Matthew Baron, a graduate student at the University of Cambridge who works in London’s Natural History Museum, studied 74 species of dinosaurs and species closely related to dinosaurs and compared 457 different physical characteristics. He found that a subgroup of dinosaurs called theropods, formerly classified as saurischians, are, in fact, more closely related to the ornithischians.
Baron’s revised dinosaur family tree combines subgroups Therapoda and Ornithischia into a new clade, or parent group, called Ornithoscelida, while the Saurischia clade includes the subgroups Sauropodomorpha and Herrerasaurida. In basic terms, as Ed Yong explains in an article for The Atlantic, “this is like someone telling you that neither cats nor dogs are what you thought they were, and some of the animals you call ‘cats’ are actually dogs.” While most of what researchers currently understand about dinosaurs is unaffected by this new information, the changes to basic facts about the dinosaur family tree will deeply affect the field of paleontology.

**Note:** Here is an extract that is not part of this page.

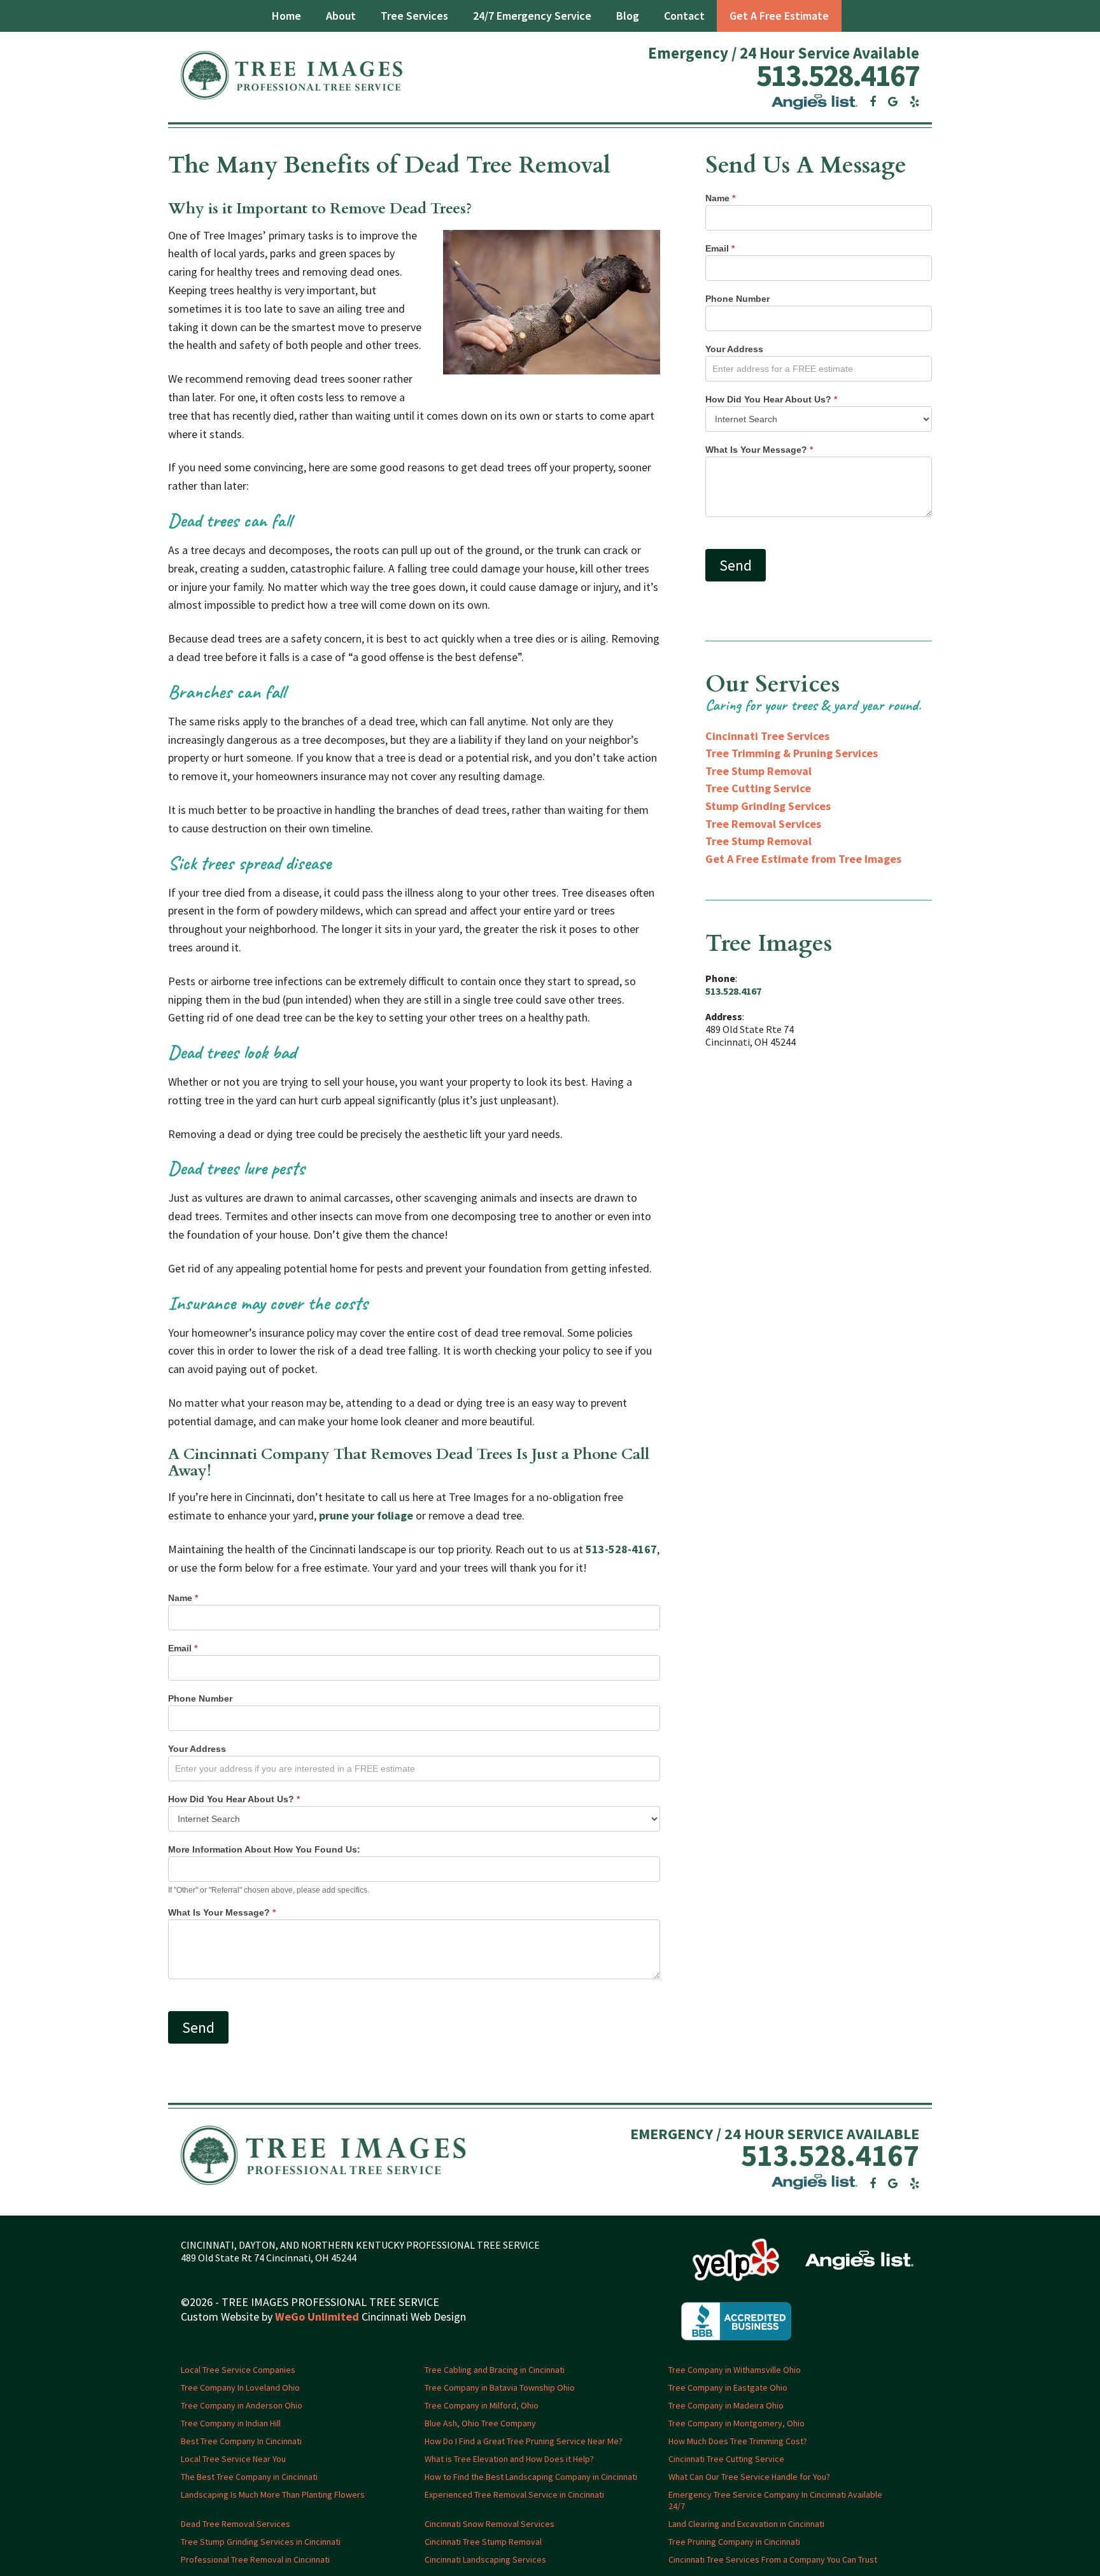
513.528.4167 (837, 75)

Most obviously, Baron’s tree fundamentally changes how paleontologists thought different species of dinosaurs were related. For example, scientists always believed that Tyrannosaurus was more closely related to Brontosaurus than Triceratops, but it now appears that the opposite is true. The tree also suggests that dinosaurs first came on the scene between four and 16 million years earlier than previously estimated, and that they originated in the northern half of the world instead of the southern half.
Baron’s research is an exciting change for paleontologists, and modifications to taxonomy are not as uncommon as they might seem. As recently as 2014, 28 scientific papers were published that changed the way we look at major groups of birds that are alive today. And in its day, Seeley’s classification replaced the 1869 dinosaur subgrouping proposed by Thomas Henry Huxley. While more research is required to confirm Baron’s findings, he’s confident in his results. “We tested and tested and then some,” he said, “and it’s a robust result.”
- How do you think this will affect what we know about dinosaurs? What will change, and what will stay the same?
- Do you think this will change what we know about modern creatures? If so, how?